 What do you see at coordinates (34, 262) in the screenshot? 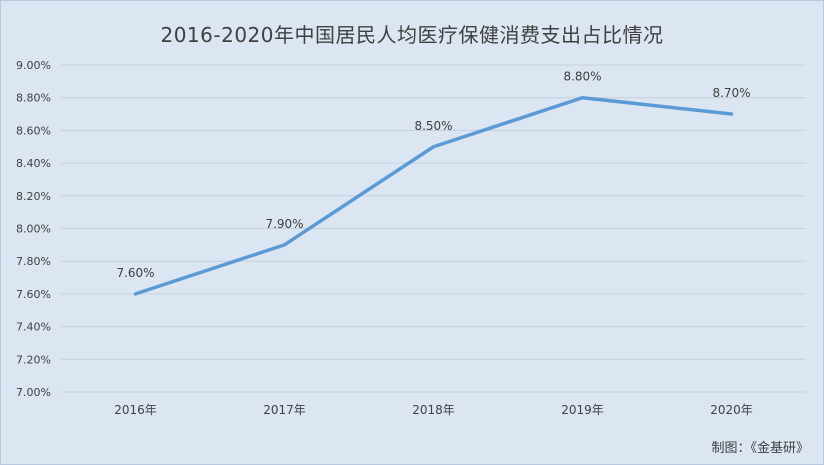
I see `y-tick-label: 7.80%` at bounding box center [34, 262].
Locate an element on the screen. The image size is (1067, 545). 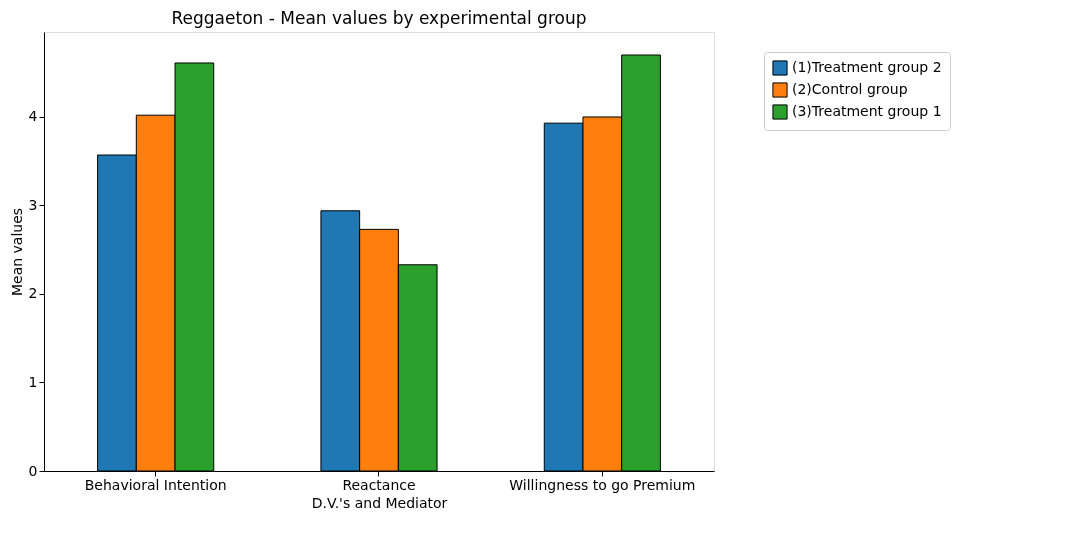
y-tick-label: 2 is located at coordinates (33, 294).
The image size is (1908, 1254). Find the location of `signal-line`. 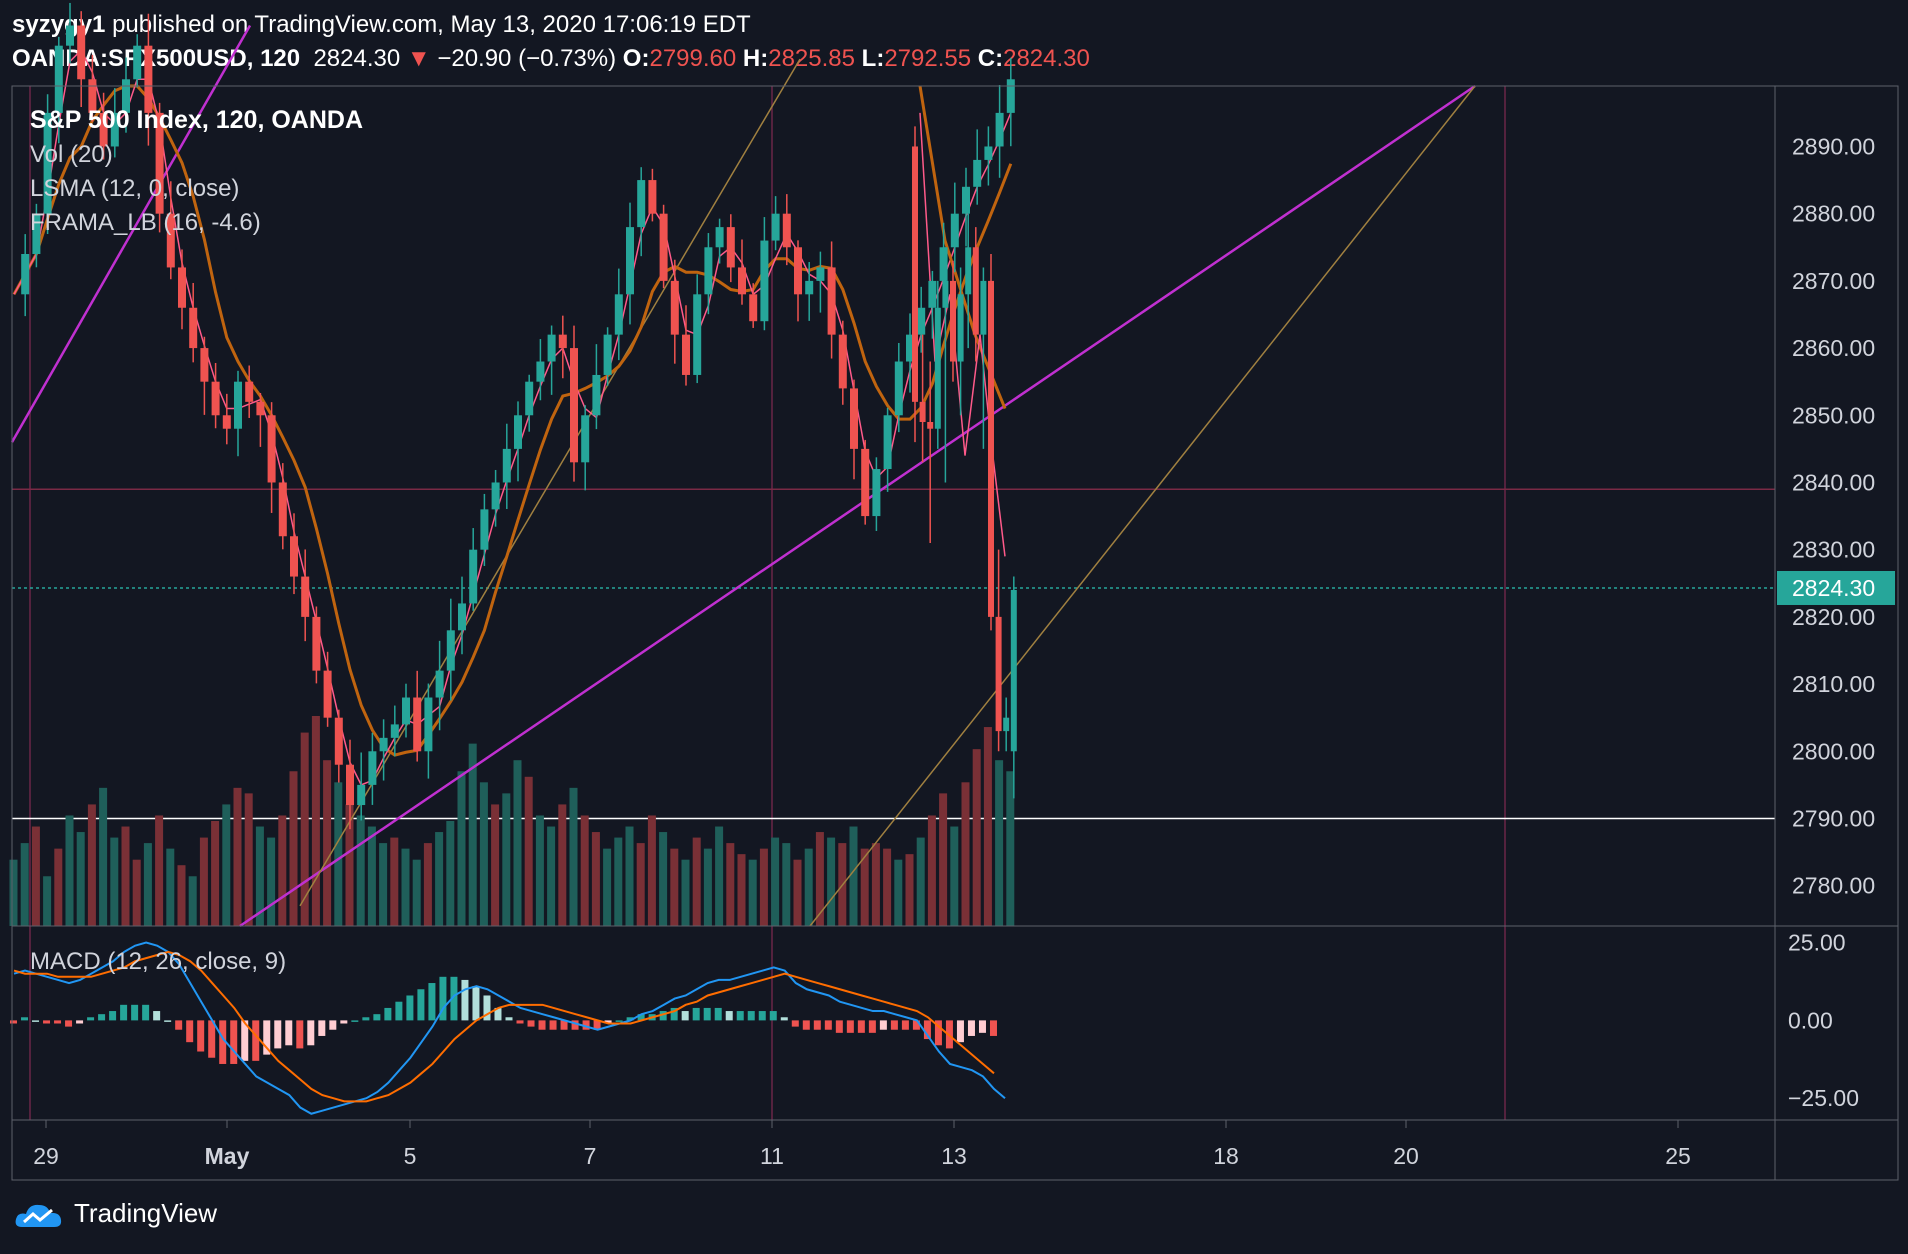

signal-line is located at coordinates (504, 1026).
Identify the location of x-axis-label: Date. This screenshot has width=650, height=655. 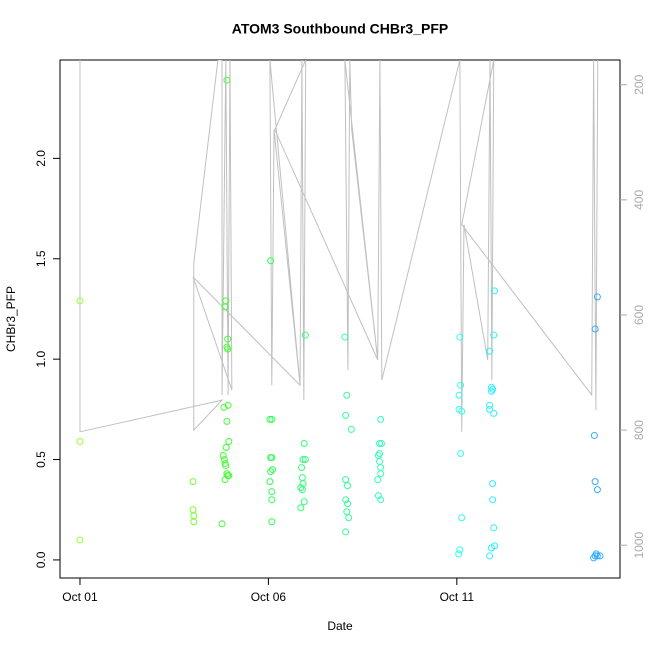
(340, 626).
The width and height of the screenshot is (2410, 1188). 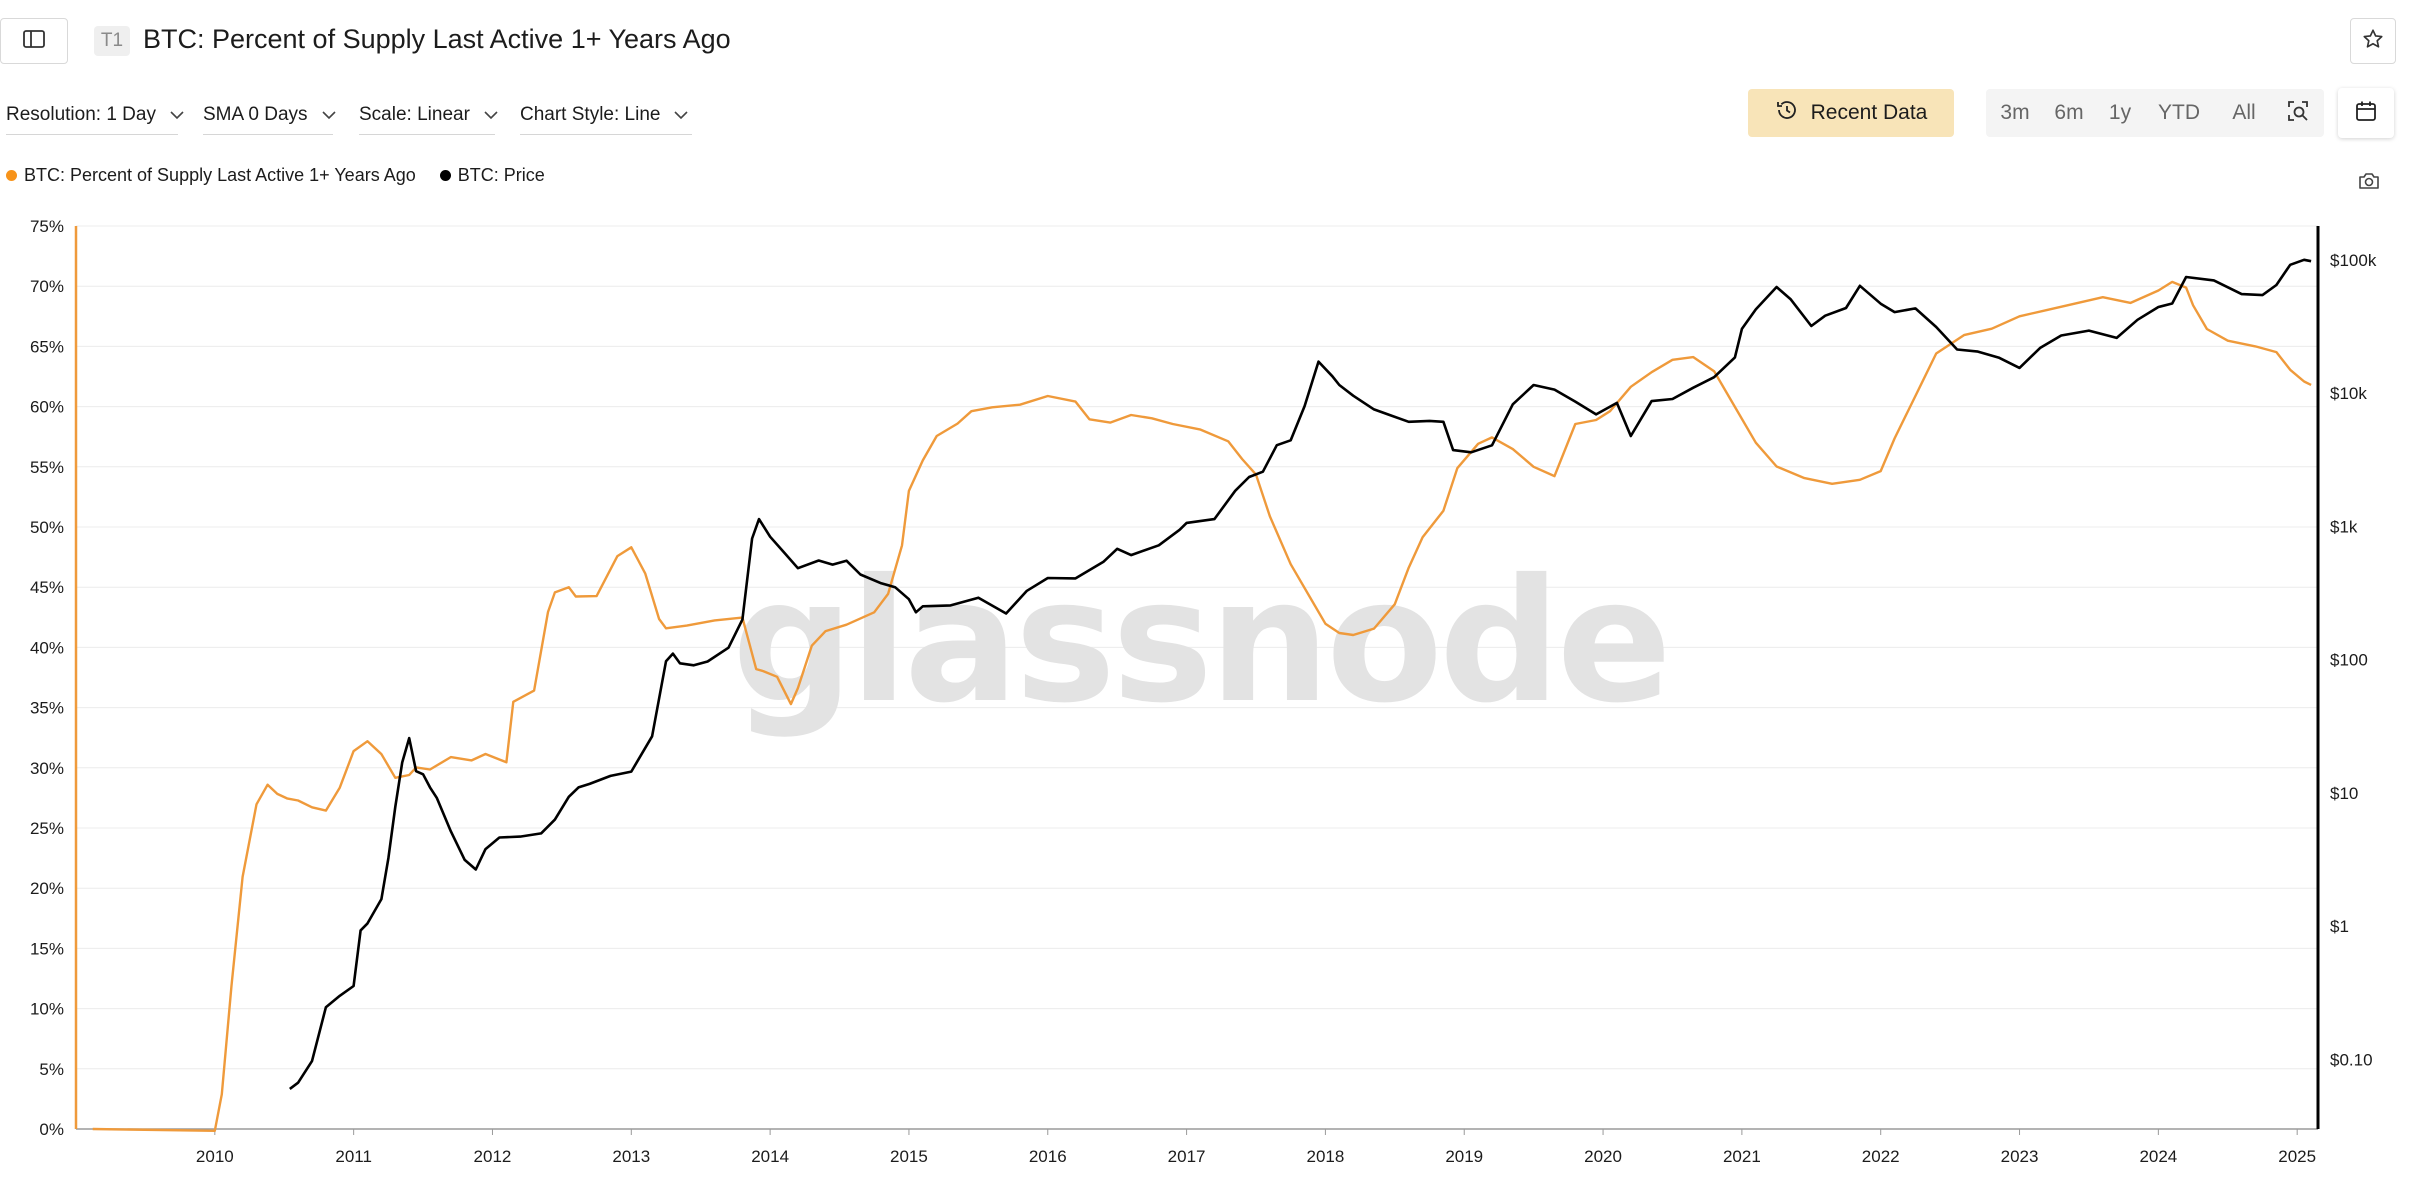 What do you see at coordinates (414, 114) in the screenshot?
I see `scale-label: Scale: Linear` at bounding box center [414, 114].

──────

→ **YOUR TASK**
Print the lines above, starting at the first line and stopping after the one that contains "y-tick-label: 2 is", with both ends included. Leave out the pictures.

→ **EXERCISE RESULT**
 What do you see at coordinates (34, 262) in the screenshot? 
I see `y-tick-label: 7.80%` at bounding box center [34, 262].
Locate an element on the screen. The image size is (1067, 545). 
y-tick-label: 2 is located at coordinates (33, 294).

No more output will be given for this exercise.